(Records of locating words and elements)
— START —
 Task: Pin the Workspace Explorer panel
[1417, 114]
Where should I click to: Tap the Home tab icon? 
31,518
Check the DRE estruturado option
— END —
— START —
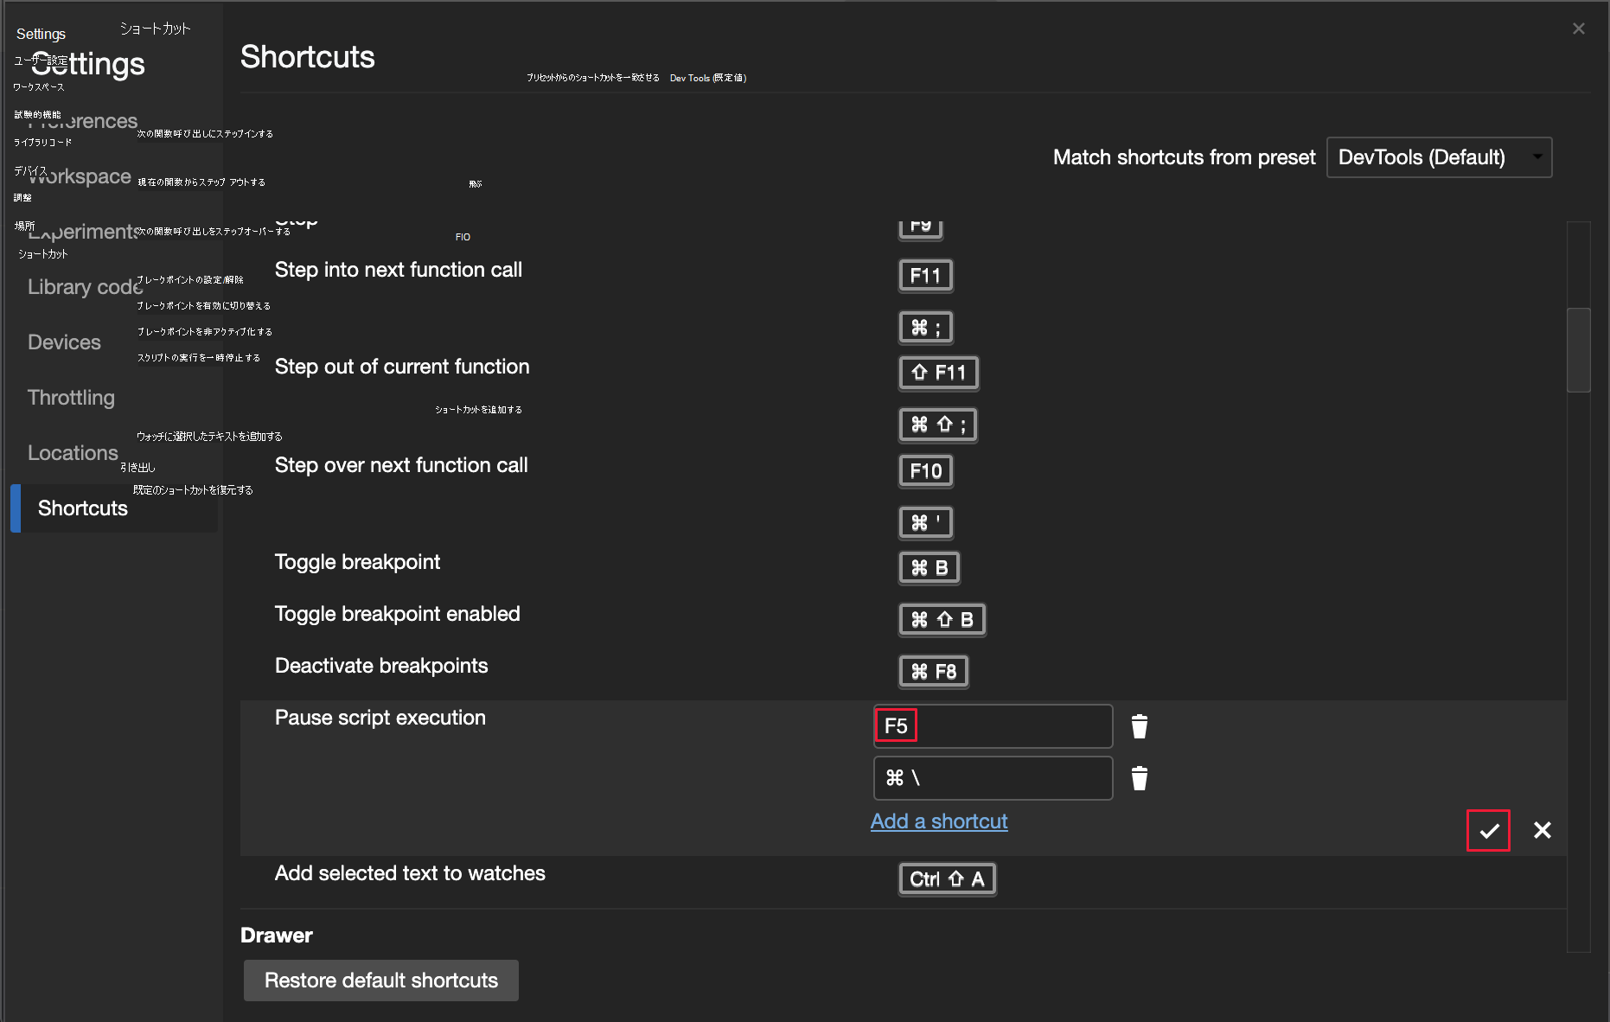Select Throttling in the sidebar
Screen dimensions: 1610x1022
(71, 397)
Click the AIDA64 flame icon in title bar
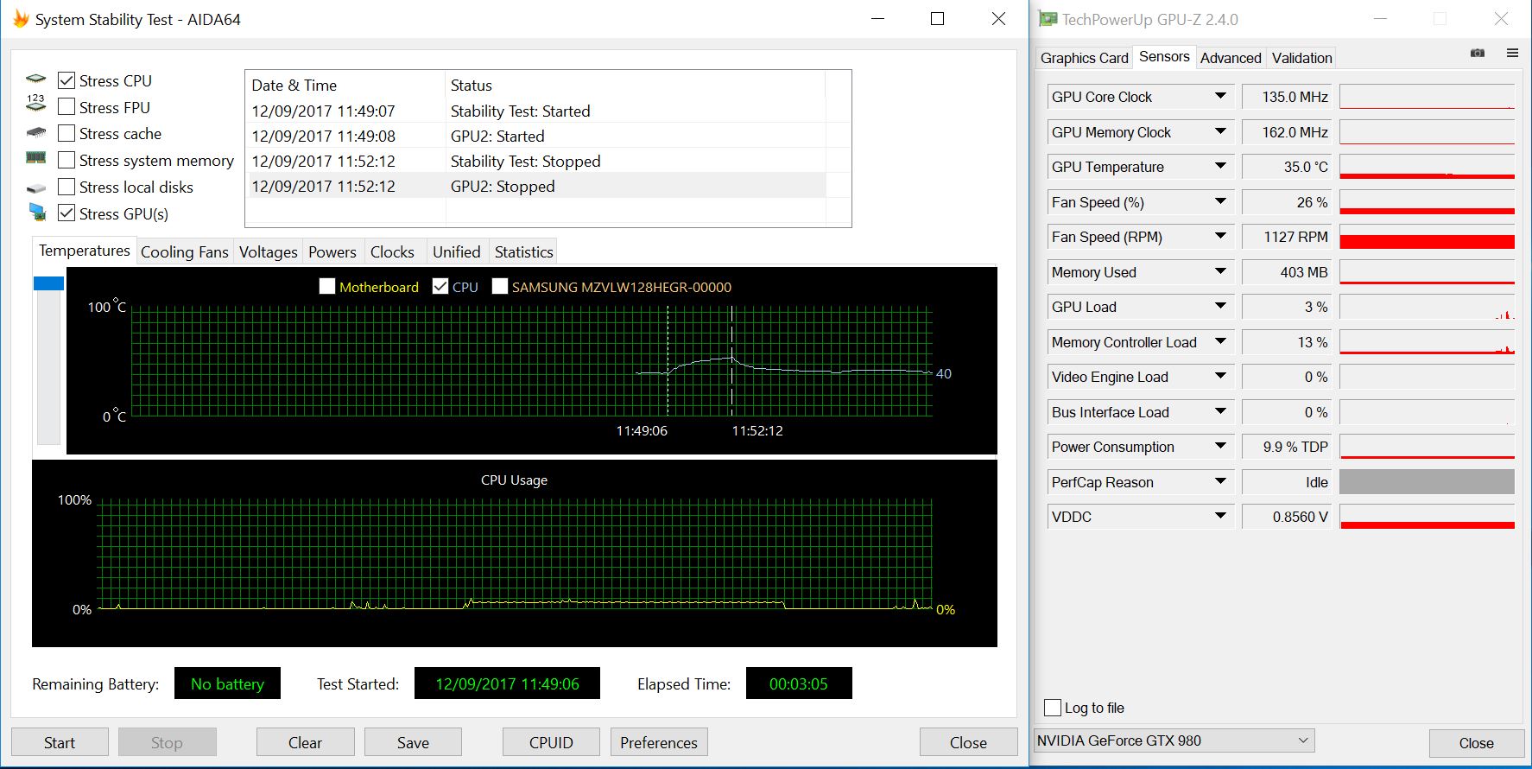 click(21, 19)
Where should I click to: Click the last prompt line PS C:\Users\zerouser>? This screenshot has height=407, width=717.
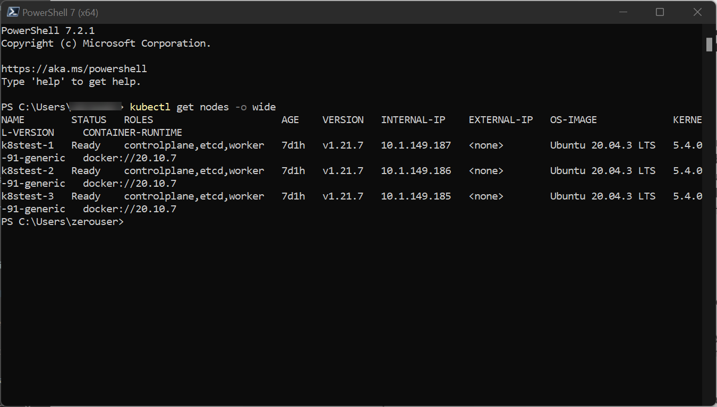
— END —
_Requirement_
Reproduce the records word for word, from the line containing "Click the AIDA64 flame icon in title bar" through the line containing "Where should I click to: Click", with both of those lines included. Leave the pictures out of your answer.

_Solution below_
Click the AIDA64 flame icon in title bar
 click(21, 19)
Where should I click to: Click the last prompt line PS C:\Users\zerouser>? This screenshot has height=407, width=717.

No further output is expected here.